> [Stated goal]: How many lines of the data below contain the string "height"? Reply with the number only.

---------- Dataset excerpts

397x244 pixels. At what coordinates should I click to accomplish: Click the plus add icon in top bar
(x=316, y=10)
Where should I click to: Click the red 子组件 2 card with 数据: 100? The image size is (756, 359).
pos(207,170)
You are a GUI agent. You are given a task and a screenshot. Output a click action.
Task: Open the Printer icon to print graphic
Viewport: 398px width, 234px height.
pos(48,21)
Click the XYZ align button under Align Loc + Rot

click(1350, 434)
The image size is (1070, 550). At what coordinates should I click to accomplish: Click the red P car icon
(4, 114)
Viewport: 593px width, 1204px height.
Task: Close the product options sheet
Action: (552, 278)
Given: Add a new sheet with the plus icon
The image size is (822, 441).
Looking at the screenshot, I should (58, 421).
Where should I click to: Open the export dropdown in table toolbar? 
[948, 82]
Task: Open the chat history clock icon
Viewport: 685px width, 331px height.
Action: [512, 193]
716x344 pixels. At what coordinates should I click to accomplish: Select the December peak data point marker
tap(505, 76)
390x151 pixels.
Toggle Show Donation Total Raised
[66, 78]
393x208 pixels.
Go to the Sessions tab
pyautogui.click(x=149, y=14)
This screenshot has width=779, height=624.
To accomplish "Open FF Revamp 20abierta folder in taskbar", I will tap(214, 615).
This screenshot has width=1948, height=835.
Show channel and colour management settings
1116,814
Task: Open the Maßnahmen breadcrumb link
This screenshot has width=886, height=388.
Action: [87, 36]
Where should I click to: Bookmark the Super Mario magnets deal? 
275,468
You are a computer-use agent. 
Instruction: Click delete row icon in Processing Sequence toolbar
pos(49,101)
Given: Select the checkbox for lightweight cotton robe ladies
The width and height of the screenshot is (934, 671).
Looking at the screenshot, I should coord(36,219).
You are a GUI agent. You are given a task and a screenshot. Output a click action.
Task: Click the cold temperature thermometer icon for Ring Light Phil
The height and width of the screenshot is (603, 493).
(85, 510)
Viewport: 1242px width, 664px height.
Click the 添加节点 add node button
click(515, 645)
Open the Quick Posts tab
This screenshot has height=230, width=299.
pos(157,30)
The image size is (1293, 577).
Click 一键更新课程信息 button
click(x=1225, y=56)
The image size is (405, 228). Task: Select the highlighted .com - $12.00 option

--------------------

> [Worked answer]: 10